*** Opening of Material shown ***

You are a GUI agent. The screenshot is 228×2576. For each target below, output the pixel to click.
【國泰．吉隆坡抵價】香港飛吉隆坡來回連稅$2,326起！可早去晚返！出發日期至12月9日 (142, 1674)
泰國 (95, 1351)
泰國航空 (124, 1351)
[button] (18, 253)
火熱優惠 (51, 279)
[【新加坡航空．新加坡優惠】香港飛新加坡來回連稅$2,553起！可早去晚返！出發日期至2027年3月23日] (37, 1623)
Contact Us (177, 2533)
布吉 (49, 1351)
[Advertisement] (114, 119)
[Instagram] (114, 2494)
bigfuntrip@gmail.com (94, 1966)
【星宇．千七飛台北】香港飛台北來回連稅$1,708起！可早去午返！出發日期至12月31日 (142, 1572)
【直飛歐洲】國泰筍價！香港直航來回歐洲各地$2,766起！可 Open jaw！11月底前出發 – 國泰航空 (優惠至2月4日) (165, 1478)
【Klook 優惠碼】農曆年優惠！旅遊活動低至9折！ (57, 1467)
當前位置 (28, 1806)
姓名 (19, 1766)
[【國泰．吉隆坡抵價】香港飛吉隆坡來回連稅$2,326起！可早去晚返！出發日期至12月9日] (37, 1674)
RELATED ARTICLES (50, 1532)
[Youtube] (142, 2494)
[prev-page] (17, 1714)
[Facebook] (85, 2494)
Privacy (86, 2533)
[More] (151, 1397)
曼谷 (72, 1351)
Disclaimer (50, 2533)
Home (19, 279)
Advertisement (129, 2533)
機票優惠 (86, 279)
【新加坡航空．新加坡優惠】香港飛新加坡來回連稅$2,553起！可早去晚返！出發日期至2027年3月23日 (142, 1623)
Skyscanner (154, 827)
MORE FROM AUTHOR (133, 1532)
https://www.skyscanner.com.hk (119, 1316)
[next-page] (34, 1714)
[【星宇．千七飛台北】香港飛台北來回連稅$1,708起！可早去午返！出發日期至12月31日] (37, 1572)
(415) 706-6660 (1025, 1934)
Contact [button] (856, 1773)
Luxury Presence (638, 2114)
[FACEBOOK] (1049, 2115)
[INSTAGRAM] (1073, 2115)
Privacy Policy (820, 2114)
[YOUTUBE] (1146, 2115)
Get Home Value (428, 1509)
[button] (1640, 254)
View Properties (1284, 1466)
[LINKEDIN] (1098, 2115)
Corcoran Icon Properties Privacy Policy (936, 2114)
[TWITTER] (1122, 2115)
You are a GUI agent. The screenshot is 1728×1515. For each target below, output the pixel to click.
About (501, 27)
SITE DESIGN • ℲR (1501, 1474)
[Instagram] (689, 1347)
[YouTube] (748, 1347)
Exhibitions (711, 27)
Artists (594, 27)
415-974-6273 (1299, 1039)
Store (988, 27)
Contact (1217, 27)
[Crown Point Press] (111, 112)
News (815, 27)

*** Close of Material shown ***

▶ What you are asked to do: For every line of the material above that contains the word "吉隆坡抵價", show the line.

▶ Solution for this exercise:
【國泰．吉隆坡抵價】香港飛吉隆坡來回連稅$2,326起！可早去晚返！出發日期至12月9日 (142, 1674)
[【國泰．吉隆坡抵價】香港飛吉隆坡來回連稅$2,326起！可早去晚返！出發日期至12月9日] (37, 1674)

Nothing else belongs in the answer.